Cependant, sollicité par l’AFP, Julien Legros, un chercheur du laboratoire « chimie organique » de l’Université de Rouen, est moins catégorique. Selon lui, la thèse avancée par les Russes et le régime syrien n’est pas « impossible », à condition que les éléments entrant dans la composition de l’agent toxique aient été stockés dans un même baril.

« L’explosion provoquée par une frappe pourrait alors déclencher une réaction chimique sous l’effet de la chaleur, le liquide se transformant en gaz toxique », a-t-il expliqué. Cependant, cela suppose que la chaleur dégagée ne soit pas trop forte pour détruire les composants. Mais « si 10 mg suffisent à tuer une personne, si vous avez 10% d’une tonne, ça suffit largement à tuer quelques centaines de personnes », a-t-il ajouté.
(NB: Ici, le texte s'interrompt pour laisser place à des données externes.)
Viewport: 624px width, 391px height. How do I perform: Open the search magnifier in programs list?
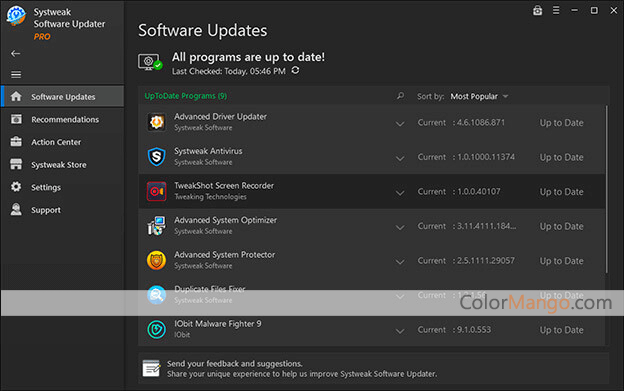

Cela étant, si le régime syrien a reconnu avoir bombardé l’entrepôt rebelle à Khan Cheikhoun le 4 avril, l’heure à laquelle le raid a été mené ne correspond pas à celle de l’attaque chimique…

Aussi, pour en avoir le coeur net, il faudrait pouvoir enquêter sur place. C’était d’ailleurs l’enjeu d’un projet de résolution discuté la semaine passé au Conseil de sécurité des Nations unies. Le texte, qui condamnait le recours aux armes chimiques, exigeait la coopération de Damas, qui devait fournir les carnets de vol de ses avions militaires. Mais la Russie mit son veto, au motif qu’il reposait sur « une présomption de culpabilité » du régime syrien, lequel est censé s’être débarrassé de son arsenal chimique en 2013.

Quoi qu’il en soit, pour l’Organisation pour l’interdiction des armes chimiques (OIAC), qui enquête sur cette affaire, dire qu’il y a eu une attaque chimique à Khan Cheikhoun est une « allégation crédible ». Et, le 19 avril, elle a confirmé que du gaz Sarin, un neurotoxique, avait bien été utilisé. Mais cela ne permet pas de prouver une quelconque responsabilité du régime syrien.

Mais la preuve de l’implication de ce dernier ne devrait pas tarder à être donnée, à en croire Jean-Marc Ayrault, le ministre français des Affaires étrangères. « Nous avons des éléments qui nous permettront de démontrer que le régime [syrien] a sciemment utilisé l’arme chimique », a-t-il en effet assuré sur le plateau de LCP. « Ma conviction, et c’est aussi la conviction de nos services, c’est que c’est le régime qui a la responsabilité » de cette attaque, a-t-il continué.

« C’est une question de jours, mais nous apporterons la preuve que le régime a bien organisé ces frappes avec des armes chimiques. J’exprime une conviction, dans quelques jours je pourrai vous apporter des preuves », a encore insisté le chef de la diplomatie française.

Pour rappel, en septembre 2013, le ministère de la Défense avait publié une « synthèse nationale de renseignement » concernant l’attaque chimique ayant visé, quelques jours plus tôt, le faubourg de La Ghouta, près de Damas.